From the perspective of chemical properties, ethyl ester groups can undergo hydrolysis reactions. Under acidic or basic conditions, it can be hydrolyzed to 4H-thieno [2,3-d] pyrrole-5-carboxylic acid and ethanol. Under alkaline conditions, the hydrolysis reaction is easier to carry out, because the hydroxide ion will push the reaction forward. At the same time, it can participate in the reverse reaction of esterification reaction, react with alcohols under acid catalysis, and adjust the ester structure. The heterocyclic structure in the
molecule has certain aromaticity due to the presence of conjugated systems, and can undergo electrophilic substitution reactions. Electrophilic reagents will attack positions with high electron cloud density, such as halogenation reactions, nitrification reactions, sulfonation reactions, etc. For example, under the action of suitable catalysts, electrophilic substitution can occur with halogens, and halogen atoms can replace hydrogen atoms at specific positions on the heterocyclic ring.
In addition, it may participate in some reactions that build carbon-carbon bonds, such as palladium-catalyzed coupling reactions. This is of great significance in the field of organic synthesis and can be used to build more complex organic molecular structures, providing key steps for the synthesis of drugs, natural products, etc.
What is the price range of Ethyl 4H-thieno [2,3-d] pyrrole-5-carboxylate in the market?
Ethyl 4H-thieno [2,3-d] pyrrole-5-carboxylate is an important compound in organic synthesis, but it is difficult to determine its price in the market price range. This is due to many reasons, which affect its price.

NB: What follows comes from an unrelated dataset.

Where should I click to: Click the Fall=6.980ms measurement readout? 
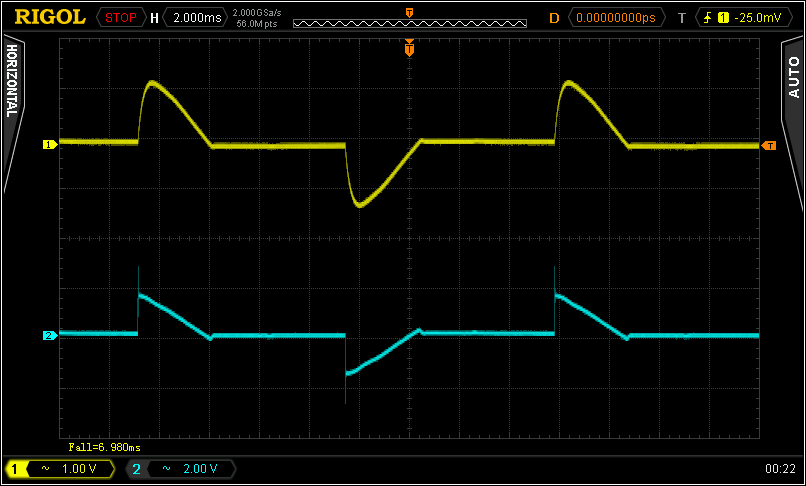(104, 447)
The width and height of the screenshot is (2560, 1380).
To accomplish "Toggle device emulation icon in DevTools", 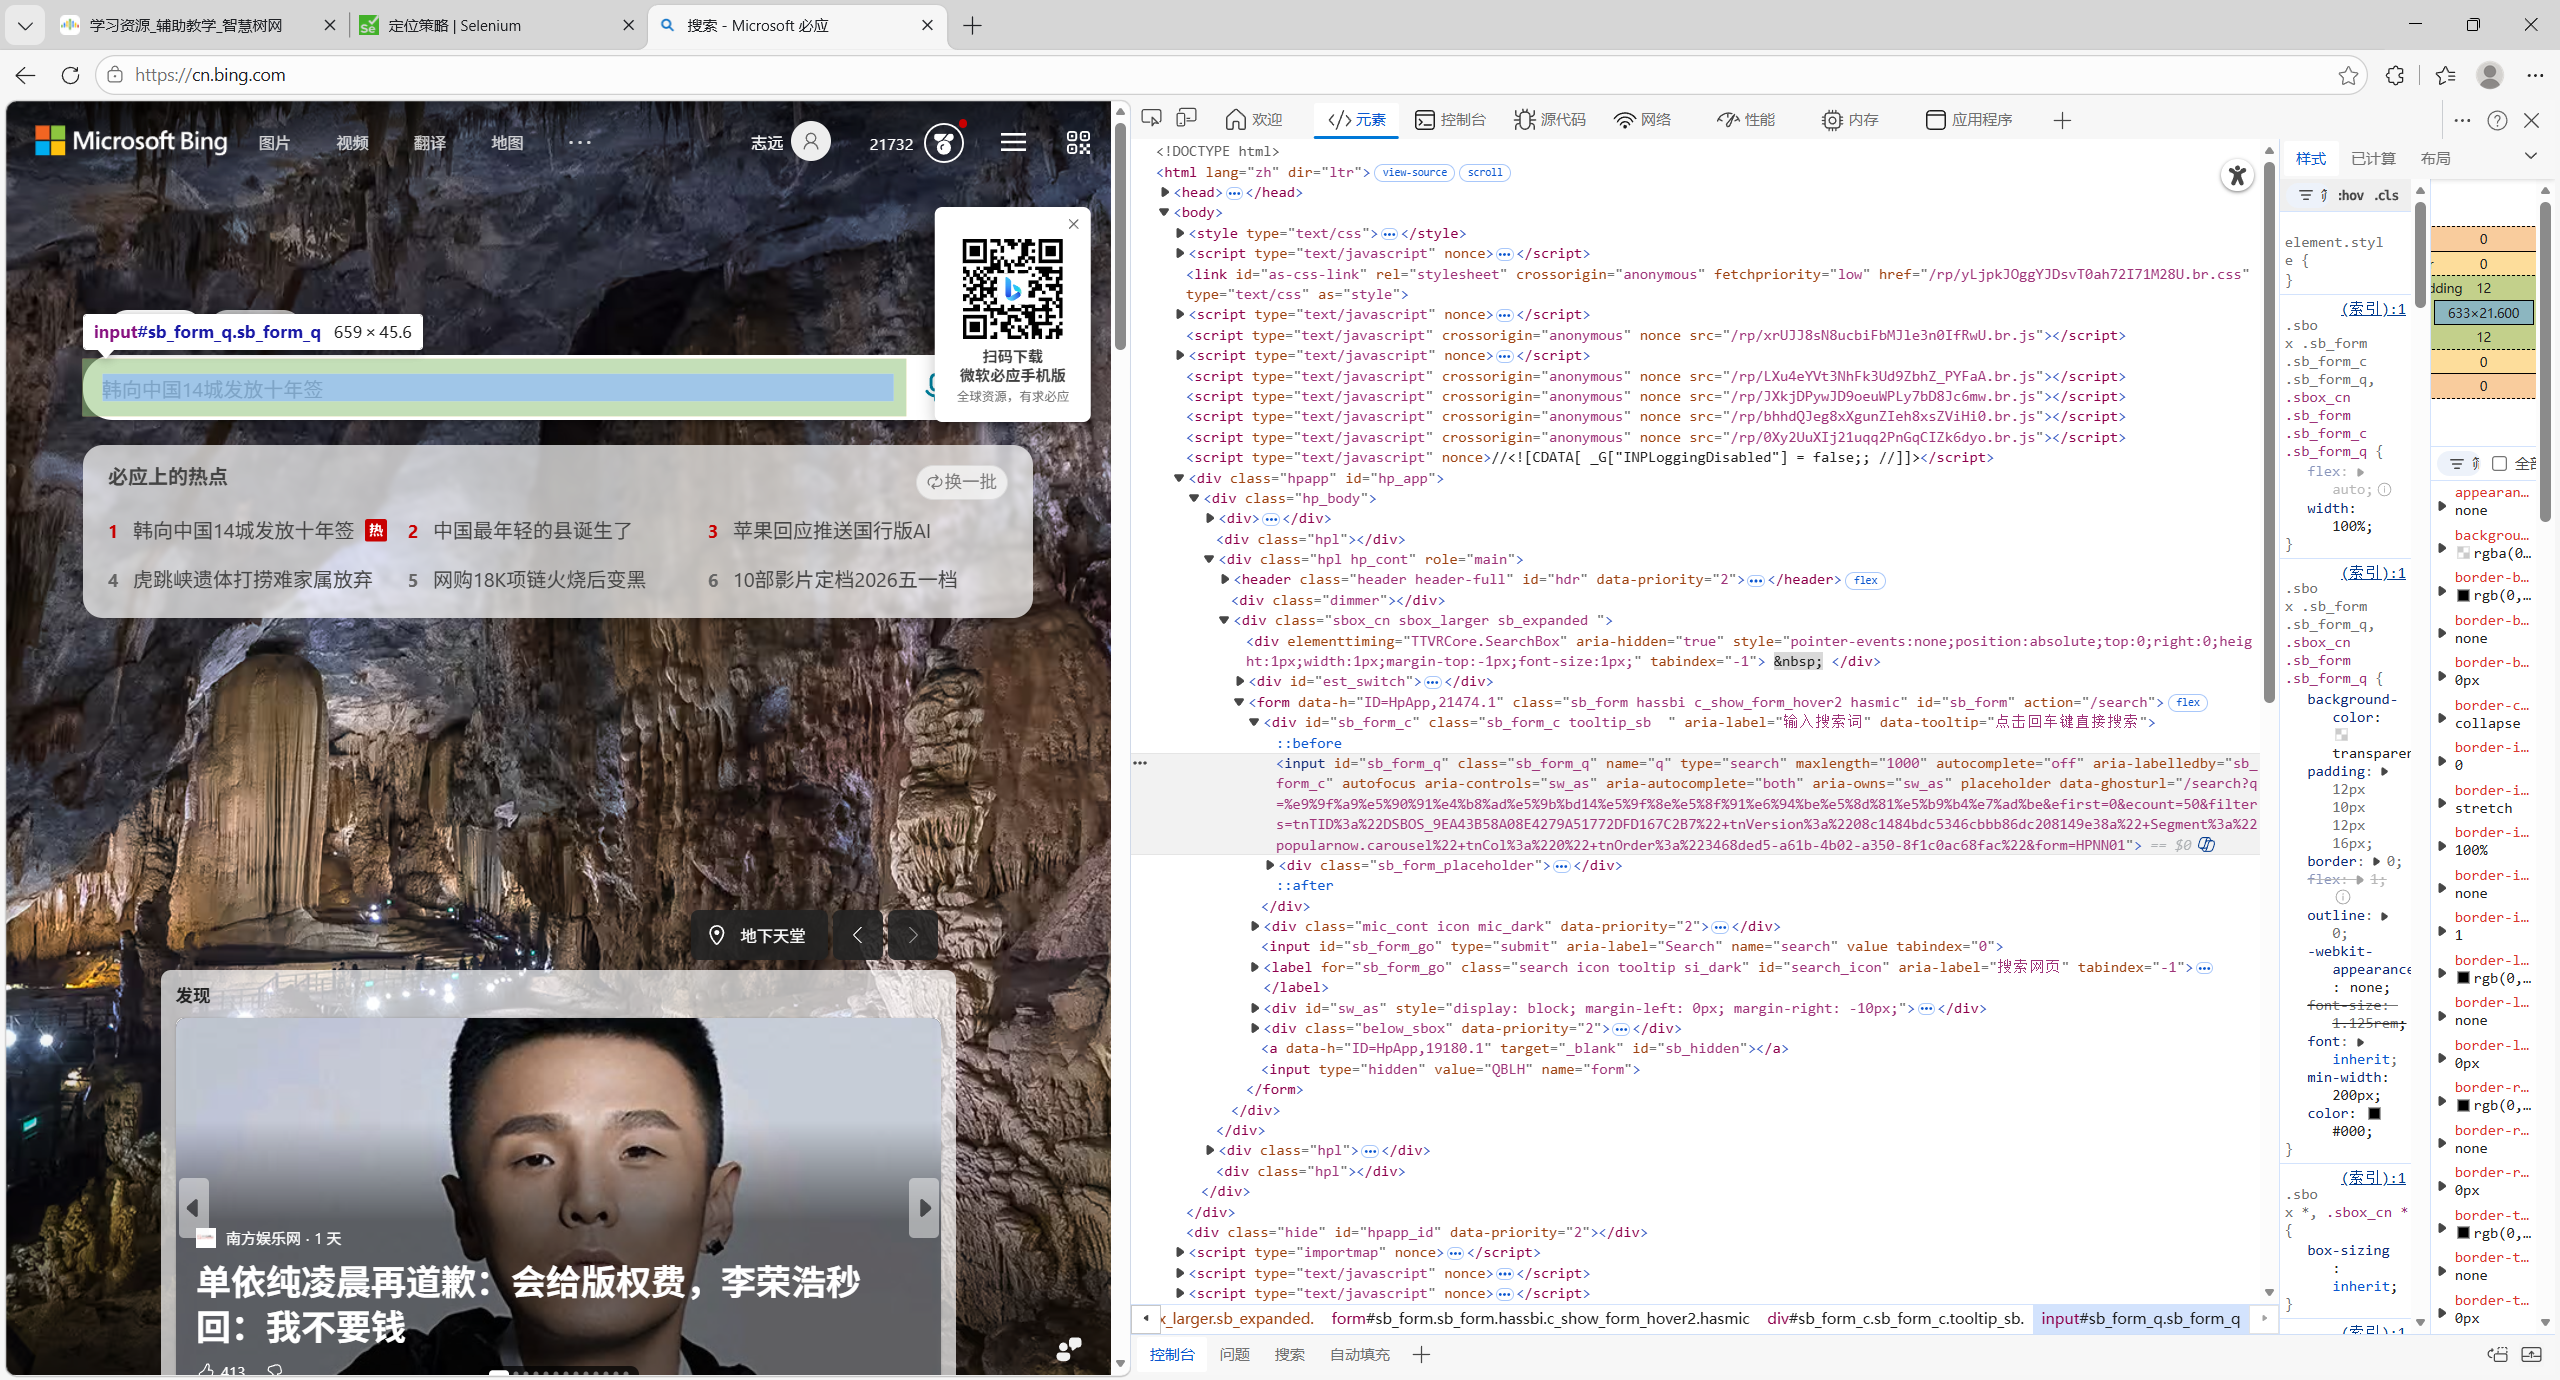I will [1187, 119].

The first to bear the brunt is the difficulty of preparation. If the synthesis method is complicated, rare reagents are required, or the reaction conditions are harsh, such as precise temperature control, pressure control, and multi-step reaction accumulation, the cost will be high, and the price will rise accordingly. On the contrary, if the preparation path is simple, the reagents used are common and inexpensive, the price can be close to the people.
Furthermore, the market supply and demand situation also has a great impact. If many pharmaceutical companies and scientific research institutions have strong demand for this product, but the supply is limited, the so-called "rare is expensive", the price will rise. If the market demand is limited, but the supply is sufficient, the price will be reduced for promotional sales.
In addition, the scale of production also affects the price. In large-scale production, due to the scale effect, the unit cost may be reduced, and the price is expected to decrease. Small-scale production is difficult to reduce, and the price is often high.
As far as I know, the price of Ethyl 4H - thieno [2,3 - d] pyrrole - 5 - carboxylate on the market varies widely, either a few dollars per gram, or hundreds of yuan per gram, or even higher. If you want an accurate price, you need to consult the chemical raw material supplier in detail, or check it carefully on the chemical product trading platform.